▸ **DATASET EXTRACT**:
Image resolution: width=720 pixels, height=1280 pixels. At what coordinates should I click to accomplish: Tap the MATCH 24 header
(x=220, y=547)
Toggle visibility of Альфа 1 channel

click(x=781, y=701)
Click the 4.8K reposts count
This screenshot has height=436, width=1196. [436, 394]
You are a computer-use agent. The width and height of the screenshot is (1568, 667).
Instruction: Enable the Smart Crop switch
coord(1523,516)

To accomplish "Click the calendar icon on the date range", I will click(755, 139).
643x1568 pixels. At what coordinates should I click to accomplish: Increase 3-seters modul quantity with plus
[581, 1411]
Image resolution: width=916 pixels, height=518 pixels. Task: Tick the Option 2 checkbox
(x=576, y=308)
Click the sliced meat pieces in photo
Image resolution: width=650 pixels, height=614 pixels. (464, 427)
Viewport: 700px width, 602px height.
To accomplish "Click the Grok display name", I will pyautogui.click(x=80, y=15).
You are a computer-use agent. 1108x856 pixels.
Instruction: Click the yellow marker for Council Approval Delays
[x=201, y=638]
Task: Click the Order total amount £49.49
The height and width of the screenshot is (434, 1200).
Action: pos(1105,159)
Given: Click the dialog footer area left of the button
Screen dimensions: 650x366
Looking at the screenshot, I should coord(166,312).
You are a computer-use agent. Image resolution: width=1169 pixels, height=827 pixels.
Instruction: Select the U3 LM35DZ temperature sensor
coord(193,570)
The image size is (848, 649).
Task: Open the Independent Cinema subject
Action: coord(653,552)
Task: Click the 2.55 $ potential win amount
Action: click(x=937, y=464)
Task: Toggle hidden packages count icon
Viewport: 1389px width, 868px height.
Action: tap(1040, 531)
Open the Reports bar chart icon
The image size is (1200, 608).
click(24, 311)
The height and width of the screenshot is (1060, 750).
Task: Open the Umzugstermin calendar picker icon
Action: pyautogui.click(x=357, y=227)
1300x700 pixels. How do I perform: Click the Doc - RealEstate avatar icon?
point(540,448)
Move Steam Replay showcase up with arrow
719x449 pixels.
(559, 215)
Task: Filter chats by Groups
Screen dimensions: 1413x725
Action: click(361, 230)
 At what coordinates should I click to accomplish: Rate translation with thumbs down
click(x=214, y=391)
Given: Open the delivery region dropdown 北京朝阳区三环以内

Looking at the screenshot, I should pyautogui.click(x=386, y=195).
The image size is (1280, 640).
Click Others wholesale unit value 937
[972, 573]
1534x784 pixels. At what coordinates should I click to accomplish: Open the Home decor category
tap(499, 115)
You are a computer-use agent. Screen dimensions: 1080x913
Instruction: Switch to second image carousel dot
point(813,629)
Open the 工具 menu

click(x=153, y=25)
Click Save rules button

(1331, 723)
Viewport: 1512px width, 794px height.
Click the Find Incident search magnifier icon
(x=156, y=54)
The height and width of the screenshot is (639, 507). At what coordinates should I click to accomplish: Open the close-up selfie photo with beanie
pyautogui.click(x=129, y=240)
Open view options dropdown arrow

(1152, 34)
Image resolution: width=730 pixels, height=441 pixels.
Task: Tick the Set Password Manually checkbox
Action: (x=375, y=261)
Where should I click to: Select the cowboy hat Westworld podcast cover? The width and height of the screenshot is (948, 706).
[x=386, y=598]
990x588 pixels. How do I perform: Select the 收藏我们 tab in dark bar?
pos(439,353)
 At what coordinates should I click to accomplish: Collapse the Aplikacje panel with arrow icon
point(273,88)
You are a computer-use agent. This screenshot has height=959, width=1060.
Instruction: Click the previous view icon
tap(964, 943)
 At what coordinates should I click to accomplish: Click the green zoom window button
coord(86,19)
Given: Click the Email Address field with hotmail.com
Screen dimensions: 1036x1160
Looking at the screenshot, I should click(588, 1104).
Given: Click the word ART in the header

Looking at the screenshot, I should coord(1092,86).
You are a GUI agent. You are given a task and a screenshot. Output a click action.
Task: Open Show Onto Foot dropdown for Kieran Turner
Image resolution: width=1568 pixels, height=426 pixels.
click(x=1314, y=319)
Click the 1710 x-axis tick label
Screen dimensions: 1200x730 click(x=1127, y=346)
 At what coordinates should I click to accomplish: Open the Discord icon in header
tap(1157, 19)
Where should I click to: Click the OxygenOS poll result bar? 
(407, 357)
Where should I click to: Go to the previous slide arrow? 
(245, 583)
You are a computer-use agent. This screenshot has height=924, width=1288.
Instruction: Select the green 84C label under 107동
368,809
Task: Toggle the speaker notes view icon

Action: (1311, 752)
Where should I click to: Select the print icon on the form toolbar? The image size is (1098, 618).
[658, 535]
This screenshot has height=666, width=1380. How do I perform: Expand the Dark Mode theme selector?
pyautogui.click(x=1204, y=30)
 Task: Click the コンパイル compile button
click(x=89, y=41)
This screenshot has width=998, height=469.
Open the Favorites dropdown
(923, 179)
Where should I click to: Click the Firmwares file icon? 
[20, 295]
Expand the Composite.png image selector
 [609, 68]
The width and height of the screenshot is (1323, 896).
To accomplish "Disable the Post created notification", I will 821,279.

▸ **DIRECTIVE**: Convert every line of the items above into a Markdown table with the columns "Row" and "Line text", numbering the rows in order and leaving out blank lines.

▸ **SOLUTION TO THE PROBLEM**:
| Row | Line text |
|---|---|
| 1 | Image resolution: width=720 pixels, height=1280 pixels. At what coordinates should I click to accomplish: Tap the MATCH 24 header |
| 2 | (x=220, y=547) |
| 3 | Toggle visibility of Альфа 1 channel |
| 4 | click(x=781, y=701) |
| 5 | Click the 4.8K reposts count |
| 6 | This screenshot has height=436, width=1196. [436, 394] |
| 7 | You are a computer-use agent. The width and height of the screenshot is (1568, 667). |
| 8 | Instruction: Enable the Smart Crop switch |
| 9 | coord(1523,516) |
| 10 | To accomplish "Click the calendar icon on the date range", I will click(755, 139). |
| 11 | 643x1568 pixels. At what coordinates should I click to accomplish: Increase 3-seters modul quantity with plus |
| 12 | [581, 1411] |
| 13 | Image resolution: width=916 pixels, height=518 pixels. Task: Tick the Option 2 checkbox |
| 14 | (x=576, y=308) |
| 15 | Click the sliced meat pieces in photo |
| 16 | Image resolution: width=650 pixels, height=614 pixels. (464, 427) |
| 17 | Viewport: 700px width, 602px height. |
| 18 | To accomplish "Click the Grok display name", I will pyautogui.click(x=80, y=15). |
| 19 | You are a computer-use agent. 1108x856 pixels. |
| 20 | Instruction: Click the yellow marker for Council Approval Delays |
| 21 | [x=201, y=638] |
| 22 | Task: Click the Order total amount £49.49 |
| 23 | The height and width of the screenshot is (434, 1200). |
| 24 | Action: pos(1105,159) |
| 25 | Given: Click the dialog footer area left of the button |
| 26 | Screen dimensions: 650x366 |
| 27 | Looking at the screenshot, I should coord(166,312). |
| 28 | You are a computer-use agent. Image resolution: width=1169 pixels, height=827 pixels. |
| 29 | Instruction: Select the U3 LM35DZ temperature sensor |
| 30 | coord(193,570) |
| 31 | The image size is (848, 649). |
| 32 | Task: Open the Independent Cinema subject |
| 33 | Action: coord(653,552) |
| 34 | Task: Click the 2.55 $ potential win amount |
| 35 | Action: click(x=937, y=464) |
| 36 | Task: Toggle hidden packages count icon |
| 37 | Viewport: 1389px width, 868px height. |
| 38 | Action: tap(1040, 531) |
| 39 | Open the Reports bar chart icon |
| 40 | The image size is (1200, 608). |
| 41 | click(24, 311) |
| 42 | The height and width of the screenshot is (1060, 750). |
| 43 | Task: Open the Umzugstermin calendar picker icon |
| 44 | Action: pyautogui.click(x=357, y=227) |
| 45 | 1300x700 pixels. How do I perform: Click the Doc - RealEstate avatar icon? |
| 46 | point(540,448) |
| 47 | Move Steam Replay showcase up with arrow |
| 48 | 719x449 pixels. |
| 49 | (559, 215) |
| 50 | Task: Filter chats by Groups |
| 51 | Screen dimensions: 1413x725 |
| 52 | Action: click(361, 230) |
| 53 |  At what coordinates should I click to accomplish: Rate translation with thumbs down |
| 54 | click(x=214, y=391) |
| 55 | Given: Open the delivery region dropdown 北京朝阳区三环以内 |
| 56 | Looking at the screenshot, I should pyautogui.click(x=386, y=195). |
| 57 | The image size is (1280, 640). |
| 58 | Click Others wholesale unit value 937 |
| 59 | [972, 573] |
| 60 | 1534x784 pixels. At what coordinates should I click to accomplish: Open the Home decor category |
| 61 | tap(499, 115) |
| 62 | You are a computer-use agent. Screen dimensions: 1080x913 |
| 63 | Instruction: Switch to second image carousel dot |
| 64 | point(813,629) |
| 65 | Open the 工具 menu |
| 66 | click(x=153, y=25) |
| 67 | Click Save rules button |
| 68 | (1331, 723) |
| 69 | Viewport: 1512px width, 794px height. |
| 70 | Click the Find Incident search magnifier icon |
| 71 | (x=156, y=54) |
| 72 | The height and width of the screenshot is (639, 507). At what coordinates should I click to accomplish: Open the close-up selfie photo with beanie |
| 73 | pyautogui.click(x=129, y=240) |
| 74 | Open view options dropdown arrow |
| 75 | (1152, 34) |
| 76 | Image resolution: width=730 pixels, height=441 pixels. |
| 77 | Task: Tick the Set Password Manually checkbox |
| 78 | Action: (x=375, y=261) |
| 79 | Where should I click to: Select the cowboy hat Westworld podcast cover? The width and height of the screenshot is (948, 706). |
| 80 | [x=386, y=598] |
| 81 | 990x588 pixels. How do I perform: Select the 收藏我们 tab in dark bar? |
| 82 | pos(439,353) |
| 83 |  At what coordinates should I click to accomplish: Collapse the Aplikacje panel with arrow icon |
| 84 | point(273,88) |
| 85 | You are a computer-use agent. This screenshot has height=959, width=1060. |
| 86 | Instruction: Click the previous view icon |
| 87 | tap(964, 943) |
| 88 |  At what coordinates should I click to accomplish: Click the green zoom window button |
| 89 | coord(86,19) |
| 90 | Given: Click the Email Address field with hotmail.com |
| 91 | Screen dimensions: 1036x1160 |
| 92 | Looking at the screenshot, I should click(588, 1104). |
| 93 | Given: Click the word ART in the header |
| 94 | Looking at the screenshot, I should coord(1092,86). |
| 95 | You are a GUI agent. You are given a task and a screenshot. Output a click action. |
| 96 | Task: Open Show Onto Foot dropdown for Kieran Turner |
| 97 | Image resolution: width=1568 pixels, height=426 pixels. |
| 98 | click(x=1314, y=319) |
| 99 | Click the 1710 x-axis tick label |
| 100 | Screen dimensions: 1200x730 click(x=1127, y=346) |
| 101 |  At what coordinates should I click to accomplish: Open the Discord icon in header |
| 102 | tap(1157, 19) |
| 103 | Where should I click to: Click the OxygenOS poll result bar?  |
| 104 | (407, 357) |
| 105 | Where should I click to: Go to the previous slide arrow?  |
| 106 | (245, 583) |
| 107 | You are a computer-use agent. This screenshot has height=924, width=1288. |
| 108 | Instruction: Select the green 84C label under 107동 |
| 109 | 368,809 |
| 110 | Task: Toggle the speaker notes view icon |
| 111 | Action: (1311, 752) |
| 112 | Where should I click to: Select the print icon on the form toolbar? The image size is (1098, 618). |
| 113 | [658, 535] |
| 114 | This screenshot has height=666, width=1380. How do I perform: Expand the Dark Mode theme selector? |
| 115 | pyautogui.click(x=1204, y=30) |
| 116 |  Task: Click the コンパイル compile button |
| 117 | click(x=89, y=41) |
| 118 | This screenshot has width=998, height=469. |
| 119 | Open the Favorites dropdown |
| 120 | (923, 179) |
| 121 | Where should I click to: Click the Firmwares file icon?  |
| 122 | [20, 295] |
| 123 | Expand the Composite.png image selector |
| 124 |  [609, 68] |
| 125 | The width and height of the screenshot is (1323, 896). |
| 126 | To accomplish "Disable the Post created notification", I will 821,279. |